**Work to be completed**
The answer is the number of lines in the data that contain the word "next"; give it alone.

**Records provided**
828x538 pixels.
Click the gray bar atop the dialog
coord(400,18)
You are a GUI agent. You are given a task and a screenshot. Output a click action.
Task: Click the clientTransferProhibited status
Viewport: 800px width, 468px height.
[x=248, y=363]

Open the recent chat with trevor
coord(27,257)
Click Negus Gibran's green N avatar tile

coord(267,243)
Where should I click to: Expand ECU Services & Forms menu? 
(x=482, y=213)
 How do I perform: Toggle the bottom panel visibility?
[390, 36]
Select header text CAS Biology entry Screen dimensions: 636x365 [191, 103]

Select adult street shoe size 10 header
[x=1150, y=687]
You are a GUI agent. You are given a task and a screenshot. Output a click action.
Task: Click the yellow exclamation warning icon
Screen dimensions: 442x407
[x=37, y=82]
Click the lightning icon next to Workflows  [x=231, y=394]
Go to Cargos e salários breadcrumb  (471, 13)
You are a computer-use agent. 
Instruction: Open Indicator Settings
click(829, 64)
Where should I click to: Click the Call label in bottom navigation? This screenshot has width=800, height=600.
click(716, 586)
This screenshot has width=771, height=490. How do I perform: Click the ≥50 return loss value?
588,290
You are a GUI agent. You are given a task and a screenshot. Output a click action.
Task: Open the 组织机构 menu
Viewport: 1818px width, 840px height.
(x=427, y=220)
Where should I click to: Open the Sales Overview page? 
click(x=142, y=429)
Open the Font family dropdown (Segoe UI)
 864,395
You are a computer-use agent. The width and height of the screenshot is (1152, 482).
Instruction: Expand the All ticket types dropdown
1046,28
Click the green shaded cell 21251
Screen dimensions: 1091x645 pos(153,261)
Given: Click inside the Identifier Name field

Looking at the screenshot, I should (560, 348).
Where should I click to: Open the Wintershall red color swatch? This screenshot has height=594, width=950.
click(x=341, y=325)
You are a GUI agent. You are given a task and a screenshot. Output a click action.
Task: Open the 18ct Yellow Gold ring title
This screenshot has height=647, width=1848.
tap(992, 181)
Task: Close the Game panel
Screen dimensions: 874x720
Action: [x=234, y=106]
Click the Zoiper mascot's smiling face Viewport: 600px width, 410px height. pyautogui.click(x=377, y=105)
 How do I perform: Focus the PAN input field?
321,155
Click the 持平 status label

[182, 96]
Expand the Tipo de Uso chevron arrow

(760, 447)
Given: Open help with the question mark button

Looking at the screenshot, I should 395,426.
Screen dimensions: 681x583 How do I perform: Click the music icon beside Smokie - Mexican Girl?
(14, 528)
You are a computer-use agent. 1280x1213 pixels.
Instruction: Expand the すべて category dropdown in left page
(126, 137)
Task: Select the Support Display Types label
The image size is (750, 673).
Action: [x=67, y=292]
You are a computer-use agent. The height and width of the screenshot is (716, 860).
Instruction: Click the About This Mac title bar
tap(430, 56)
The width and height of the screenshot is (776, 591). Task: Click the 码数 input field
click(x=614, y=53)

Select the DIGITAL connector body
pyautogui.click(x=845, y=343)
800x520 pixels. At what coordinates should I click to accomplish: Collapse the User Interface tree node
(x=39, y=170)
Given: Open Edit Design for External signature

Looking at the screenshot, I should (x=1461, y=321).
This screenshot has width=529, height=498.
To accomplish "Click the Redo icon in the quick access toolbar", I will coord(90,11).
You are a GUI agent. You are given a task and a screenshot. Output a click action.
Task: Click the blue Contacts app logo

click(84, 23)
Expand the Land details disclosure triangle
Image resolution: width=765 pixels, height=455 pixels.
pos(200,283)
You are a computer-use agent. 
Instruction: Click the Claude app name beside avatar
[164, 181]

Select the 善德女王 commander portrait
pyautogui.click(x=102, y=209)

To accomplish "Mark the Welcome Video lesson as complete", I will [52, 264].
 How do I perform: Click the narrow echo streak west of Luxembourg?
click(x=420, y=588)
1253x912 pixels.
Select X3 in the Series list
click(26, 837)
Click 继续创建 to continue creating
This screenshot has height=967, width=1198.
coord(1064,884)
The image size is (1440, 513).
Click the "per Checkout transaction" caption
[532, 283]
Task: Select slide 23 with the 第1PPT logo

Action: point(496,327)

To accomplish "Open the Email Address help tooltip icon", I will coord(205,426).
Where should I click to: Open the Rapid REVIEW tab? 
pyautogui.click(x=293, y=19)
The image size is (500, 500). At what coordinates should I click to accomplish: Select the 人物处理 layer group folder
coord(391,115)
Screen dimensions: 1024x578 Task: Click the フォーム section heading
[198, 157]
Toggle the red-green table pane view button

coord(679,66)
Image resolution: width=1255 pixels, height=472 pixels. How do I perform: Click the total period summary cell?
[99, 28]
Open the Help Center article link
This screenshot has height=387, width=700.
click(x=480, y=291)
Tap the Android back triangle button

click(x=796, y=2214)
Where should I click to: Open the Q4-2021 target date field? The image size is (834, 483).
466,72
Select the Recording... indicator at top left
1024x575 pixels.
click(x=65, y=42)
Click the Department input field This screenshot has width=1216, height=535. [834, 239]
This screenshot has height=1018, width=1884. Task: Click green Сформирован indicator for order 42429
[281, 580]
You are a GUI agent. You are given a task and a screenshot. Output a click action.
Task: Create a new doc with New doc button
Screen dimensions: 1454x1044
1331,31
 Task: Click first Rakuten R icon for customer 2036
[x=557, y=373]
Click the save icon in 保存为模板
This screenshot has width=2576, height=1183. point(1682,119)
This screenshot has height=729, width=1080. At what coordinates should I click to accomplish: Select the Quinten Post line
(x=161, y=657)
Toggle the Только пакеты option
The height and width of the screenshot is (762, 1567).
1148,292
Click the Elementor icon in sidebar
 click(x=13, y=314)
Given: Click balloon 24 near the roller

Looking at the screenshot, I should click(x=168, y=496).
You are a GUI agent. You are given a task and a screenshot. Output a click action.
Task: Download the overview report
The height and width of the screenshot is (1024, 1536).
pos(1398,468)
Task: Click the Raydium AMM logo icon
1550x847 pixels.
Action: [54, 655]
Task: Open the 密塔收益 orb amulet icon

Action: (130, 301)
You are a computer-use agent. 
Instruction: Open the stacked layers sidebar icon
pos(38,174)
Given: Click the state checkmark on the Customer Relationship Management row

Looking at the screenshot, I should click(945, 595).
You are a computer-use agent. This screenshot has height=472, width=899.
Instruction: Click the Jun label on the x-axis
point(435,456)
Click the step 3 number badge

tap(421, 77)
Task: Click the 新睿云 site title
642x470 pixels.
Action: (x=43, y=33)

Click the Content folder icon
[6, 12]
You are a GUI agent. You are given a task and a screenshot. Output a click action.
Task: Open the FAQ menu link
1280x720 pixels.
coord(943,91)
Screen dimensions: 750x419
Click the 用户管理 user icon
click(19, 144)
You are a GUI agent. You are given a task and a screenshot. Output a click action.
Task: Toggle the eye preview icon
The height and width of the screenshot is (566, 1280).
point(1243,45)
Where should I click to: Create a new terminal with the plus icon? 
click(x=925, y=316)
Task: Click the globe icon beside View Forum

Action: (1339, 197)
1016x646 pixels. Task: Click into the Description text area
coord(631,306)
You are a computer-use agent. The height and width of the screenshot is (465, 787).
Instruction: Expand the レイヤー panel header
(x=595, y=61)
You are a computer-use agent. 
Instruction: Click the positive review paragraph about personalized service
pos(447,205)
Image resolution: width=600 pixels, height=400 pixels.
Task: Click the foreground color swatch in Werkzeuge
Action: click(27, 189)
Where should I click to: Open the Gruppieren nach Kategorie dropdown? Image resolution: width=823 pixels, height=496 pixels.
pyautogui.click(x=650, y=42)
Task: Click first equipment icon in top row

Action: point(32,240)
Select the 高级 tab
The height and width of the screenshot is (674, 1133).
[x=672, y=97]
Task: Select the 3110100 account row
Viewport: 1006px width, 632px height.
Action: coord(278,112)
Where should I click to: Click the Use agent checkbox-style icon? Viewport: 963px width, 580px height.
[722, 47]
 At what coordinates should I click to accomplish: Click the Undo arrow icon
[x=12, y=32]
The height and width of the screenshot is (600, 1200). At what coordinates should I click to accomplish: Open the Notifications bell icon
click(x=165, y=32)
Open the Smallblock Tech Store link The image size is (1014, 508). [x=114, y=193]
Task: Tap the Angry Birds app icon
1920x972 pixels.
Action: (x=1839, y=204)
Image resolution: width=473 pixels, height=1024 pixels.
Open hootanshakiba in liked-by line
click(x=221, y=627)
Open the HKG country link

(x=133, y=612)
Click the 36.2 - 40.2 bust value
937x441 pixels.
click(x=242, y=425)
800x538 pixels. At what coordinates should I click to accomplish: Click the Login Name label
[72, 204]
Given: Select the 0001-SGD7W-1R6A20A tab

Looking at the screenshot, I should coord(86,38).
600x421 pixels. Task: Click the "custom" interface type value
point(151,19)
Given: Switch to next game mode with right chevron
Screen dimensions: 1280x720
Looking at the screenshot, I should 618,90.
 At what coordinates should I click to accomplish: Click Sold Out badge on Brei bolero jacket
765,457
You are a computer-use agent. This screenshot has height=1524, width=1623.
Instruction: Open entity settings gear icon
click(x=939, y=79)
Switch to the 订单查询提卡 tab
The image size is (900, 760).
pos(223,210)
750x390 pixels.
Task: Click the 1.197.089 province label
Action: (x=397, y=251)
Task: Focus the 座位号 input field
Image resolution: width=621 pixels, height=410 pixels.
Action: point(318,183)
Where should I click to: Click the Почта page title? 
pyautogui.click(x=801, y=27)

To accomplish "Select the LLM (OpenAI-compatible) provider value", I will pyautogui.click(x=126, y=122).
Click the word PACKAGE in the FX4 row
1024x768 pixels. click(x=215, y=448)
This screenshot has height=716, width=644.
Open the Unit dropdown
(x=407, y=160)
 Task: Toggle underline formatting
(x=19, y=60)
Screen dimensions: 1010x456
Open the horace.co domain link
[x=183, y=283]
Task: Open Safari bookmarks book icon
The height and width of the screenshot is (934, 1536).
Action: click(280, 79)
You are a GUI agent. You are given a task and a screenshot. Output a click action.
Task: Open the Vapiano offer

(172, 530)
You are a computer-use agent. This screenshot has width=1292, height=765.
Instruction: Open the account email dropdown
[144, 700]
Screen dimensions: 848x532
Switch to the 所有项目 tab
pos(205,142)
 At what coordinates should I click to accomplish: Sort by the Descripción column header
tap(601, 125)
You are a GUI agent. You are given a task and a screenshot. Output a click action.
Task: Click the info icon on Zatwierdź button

**Task answer**
2